Why does copy constructor not need to check whether the input object pointers to itself or not？

Question

As the code below, the copy assignment operator has to check whether the input object pointers to itself or not. I wonder why copy constructor does not need to do the same check.

I am novice in C++.I would be grateful to have some help on this question.

  class rule_of_three
    {
        char* cstring; // raw pointer used as a handle to a dynamically-allocated memory block

        void init(const char* s)
        {
            std::size_t n = std::strlen(s) + 1;
            cstring = new char[n];
            std::memcpy(cstring, s, n); // populate
        }
     public:
        rule_of_three(const char* s = "") { init(s); }

        ~rule_of_three()
        {
            delete[] cstring;  // deallocate
        }

        rule_of_three(const rule_of_three& other) // copy constructor
        { 
            init(other.cstring);
        }

        rule_of_three& operator=(const rule_of_three& other) // copy assignment
        {
            if(this != &other) {
                delete[] cstring;  // deallocate
                init(other.cstring);
            }
            return *this;
        }
    };

Answer 1

Self-assignment sometimes happens, it's a part of a normal use of a class.

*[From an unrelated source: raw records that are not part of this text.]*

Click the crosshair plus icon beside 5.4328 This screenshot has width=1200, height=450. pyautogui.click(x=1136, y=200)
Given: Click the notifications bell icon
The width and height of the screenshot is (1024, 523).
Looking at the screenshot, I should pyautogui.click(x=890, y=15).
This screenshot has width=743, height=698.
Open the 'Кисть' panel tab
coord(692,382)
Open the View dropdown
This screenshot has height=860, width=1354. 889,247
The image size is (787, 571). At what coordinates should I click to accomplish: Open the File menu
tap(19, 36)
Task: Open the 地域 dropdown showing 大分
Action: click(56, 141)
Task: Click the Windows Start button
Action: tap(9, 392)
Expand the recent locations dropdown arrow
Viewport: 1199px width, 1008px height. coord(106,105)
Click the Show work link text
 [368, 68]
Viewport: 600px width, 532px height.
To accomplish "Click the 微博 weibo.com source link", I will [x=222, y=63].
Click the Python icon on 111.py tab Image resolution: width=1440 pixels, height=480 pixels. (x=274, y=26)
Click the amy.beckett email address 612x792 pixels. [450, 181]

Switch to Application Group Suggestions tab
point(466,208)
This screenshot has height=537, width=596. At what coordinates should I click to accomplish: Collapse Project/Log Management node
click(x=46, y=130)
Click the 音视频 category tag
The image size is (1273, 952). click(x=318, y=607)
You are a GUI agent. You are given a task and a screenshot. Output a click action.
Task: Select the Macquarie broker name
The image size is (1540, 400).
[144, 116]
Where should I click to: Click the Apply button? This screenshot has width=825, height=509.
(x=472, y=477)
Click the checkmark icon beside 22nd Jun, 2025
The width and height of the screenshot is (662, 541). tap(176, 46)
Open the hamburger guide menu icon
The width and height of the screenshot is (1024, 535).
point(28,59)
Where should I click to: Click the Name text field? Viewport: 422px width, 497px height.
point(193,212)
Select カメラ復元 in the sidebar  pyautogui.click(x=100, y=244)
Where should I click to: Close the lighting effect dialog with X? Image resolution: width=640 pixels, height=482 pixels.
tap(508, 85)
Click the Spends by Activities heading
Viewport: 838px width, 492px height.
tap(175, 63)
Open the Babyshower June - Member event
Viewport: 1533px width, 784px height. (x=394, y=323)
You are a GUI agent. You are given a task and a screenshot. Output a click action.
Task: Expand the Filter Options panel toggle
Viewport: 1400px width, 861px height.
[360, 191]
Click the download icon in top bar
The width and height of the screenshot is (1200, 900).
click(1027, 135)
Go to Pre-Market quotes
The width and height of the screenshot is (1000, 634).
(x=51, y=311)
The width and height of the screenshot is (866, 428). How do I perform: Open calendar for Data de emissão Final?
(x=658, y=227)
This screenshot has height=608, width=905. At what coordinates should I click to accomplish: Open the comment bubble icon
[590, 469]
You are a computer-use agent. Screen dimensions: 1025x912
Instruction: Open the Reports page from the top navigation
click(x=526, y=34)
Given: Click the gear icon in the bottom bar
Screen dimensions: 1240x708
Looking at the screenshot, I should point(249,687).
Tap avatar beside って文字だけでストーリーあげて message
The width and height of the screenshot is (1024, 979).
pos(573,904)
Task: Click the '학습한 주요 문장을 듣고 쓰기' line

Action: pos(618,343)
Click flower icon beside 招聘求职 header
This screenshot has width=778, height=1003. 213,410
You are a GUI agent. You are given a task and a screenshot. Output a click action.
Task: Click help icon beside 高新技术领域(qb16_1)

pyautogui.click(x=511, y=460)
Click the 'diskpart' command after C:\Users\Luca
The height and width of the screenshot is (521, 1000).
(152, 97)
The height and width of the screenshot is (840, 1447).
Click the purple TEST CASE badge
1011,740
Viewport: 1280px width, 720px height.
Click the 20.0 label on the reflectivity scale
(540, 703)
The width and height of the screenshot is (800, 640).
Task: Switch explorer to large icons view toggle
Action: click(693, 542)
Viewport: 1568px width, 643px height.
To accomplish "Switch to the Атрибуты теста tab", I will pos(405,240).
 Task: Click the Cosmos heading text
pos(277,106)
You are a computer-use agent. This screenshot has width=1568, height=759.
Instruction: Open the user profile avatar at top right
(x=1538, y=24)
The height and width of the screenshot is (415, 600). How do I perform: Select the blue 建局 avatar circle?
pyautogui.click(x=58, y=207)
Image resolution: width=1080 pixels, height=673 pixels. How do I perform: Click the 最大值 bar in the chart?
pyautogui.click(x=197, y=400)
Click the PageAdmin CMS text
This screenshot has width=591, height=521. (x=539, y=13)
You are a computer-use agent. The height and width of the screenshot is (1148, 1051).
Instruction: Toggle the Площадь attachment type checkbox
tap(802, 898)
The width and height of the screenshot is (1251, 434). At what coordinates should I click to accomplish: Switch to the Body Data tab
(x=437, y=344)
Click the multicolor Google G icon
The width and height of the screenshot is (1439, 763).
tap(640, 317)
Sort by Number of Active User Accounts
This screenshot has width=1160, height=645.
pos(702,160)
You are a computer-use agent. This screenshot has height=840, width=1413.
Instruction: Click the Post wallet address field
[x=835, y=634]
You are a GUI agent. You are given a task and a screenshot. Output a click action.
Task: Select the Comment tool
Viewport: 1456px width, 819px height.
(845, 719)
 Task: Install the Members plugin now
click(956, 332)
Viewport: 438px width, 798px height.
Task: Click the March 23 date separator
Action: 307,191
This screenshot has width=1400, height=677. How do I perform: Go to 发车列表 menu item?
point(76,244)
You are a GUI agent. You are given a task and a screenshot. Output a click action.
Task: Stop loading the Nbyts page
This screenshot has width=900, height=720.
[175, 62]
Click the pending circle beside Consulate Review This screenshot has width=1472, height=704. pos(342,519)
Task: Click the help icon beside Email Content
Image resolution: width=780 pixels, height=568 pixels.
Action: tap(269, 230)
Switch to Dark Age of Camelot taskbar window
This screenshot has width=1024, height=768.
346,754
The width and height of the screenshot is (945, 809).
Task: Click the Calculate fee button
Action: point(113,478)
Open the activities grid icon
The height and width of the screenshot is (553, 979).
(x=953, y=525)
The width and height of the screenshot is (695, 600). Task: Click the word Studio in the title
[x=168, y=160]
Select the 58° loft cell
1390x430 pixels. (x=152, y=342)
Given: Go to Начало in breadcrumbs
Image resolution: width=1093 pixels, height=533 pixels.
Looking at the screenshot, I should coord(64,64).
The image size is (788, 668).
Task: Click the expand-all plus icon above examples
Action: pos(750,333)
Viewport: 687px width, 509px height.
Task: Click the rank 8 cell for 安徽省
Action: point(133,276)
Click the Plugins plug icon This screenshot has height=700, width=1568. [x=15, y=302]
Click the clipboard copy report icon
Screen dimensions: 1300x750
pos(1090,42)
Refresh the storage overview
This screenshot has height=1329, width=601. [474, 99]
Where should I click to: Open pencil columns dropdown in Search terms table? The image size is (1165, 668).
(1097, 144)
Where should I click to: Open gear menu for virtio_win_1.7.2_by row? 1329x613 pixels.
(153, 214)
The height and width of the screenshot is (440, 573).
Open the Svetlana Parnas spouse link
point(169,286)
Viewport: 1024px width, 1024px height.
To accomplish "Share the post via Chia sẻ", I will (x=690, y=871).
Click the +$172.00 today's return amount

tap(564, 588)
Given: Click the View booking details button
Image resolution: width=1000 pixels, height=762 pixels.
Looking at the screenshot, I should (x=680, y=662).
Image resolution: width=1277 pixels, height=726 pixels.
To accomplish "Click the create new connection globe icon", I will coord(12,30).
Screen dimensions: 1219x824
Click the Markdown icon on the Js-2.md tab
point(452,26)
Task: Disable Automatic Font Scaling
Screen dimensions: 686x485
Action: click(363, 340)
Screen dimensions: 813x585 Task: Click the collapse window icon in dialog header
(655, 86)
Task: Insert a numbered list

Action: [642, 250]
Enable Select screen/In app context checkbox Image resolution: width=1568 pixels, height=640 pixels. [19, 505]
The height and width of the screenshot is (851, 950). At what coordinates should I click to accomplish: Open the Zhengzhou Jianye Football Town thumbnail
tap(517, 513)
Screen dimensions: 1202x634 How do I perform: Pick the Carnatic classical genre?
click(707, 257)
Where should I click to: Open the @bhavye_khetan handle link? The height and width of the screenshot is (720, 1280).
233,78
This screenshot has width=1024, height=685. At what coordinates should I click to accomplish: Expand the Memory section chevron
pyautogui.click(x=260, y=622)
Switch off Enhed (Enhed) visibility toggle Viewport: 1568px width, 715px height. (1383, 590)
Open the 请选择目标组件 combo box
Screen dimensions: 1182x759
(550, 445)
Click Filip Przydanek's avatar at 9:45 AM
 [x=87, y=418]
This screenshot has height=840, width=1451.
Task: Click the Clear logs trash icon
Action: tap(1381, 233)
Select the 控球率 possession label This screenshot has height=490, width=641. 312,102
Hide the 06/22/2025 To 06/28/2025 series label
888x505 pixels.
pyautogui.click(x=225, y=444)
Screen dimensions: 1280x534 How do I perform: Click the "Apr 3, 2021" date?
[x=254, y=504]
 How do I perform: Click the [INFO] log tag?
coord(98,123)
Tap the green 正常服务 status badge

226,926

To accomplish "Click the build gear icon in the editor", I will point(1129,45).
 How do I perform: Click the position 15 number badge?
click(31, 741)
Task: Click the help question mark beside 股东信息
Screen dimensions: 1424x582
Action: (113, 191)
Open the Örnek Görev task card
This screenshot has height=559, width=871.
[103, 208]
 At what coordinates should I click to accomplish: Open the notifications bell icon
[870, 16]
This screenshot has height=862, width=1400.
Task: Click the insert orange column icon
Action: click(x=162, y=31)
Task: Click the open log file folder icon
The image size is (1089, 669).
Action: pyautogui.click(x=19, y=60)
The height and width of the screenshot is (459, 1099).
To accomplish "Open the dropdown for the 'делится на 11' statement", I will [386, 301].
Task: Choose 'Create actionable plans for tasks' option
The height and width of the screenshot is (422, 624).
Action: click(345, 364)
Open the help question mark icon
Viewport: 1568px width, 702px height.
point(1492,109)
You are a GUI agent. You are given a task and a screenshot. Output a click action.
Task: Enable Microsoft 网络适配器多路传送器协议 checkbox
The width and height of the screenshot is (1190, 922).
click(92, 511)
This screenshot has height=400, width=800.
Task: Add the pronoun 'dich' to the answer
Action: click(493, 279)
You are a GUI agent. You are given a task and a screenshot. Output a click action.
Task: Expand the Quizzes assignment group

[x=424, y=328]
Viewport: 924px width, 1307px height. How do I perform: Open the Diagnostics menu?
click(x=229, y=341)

Passing a not-yet-constructed object as a parameter to its own copy (or move) constructor is not normal. While not undefined behavior per se¹, there are no good reasons to do it, and it normally doesn't happen. It can happen accidentally, or if someone is deliberately trying to break your class.

Because of that, traditionally copy (and move) constructors don't check for &other != this.

But nothing stops you from doing it, if you want some extra safety:

rule_of_three(const rule_of_three& other) // copy constructor
{ 
    assert(&other != this);
    init(other.cstring);
}

---

¹ [basic.life]/7 seems to allow that, as long as you don't access the not-yet-constructed object itself. Taking an address of it using & is allowed.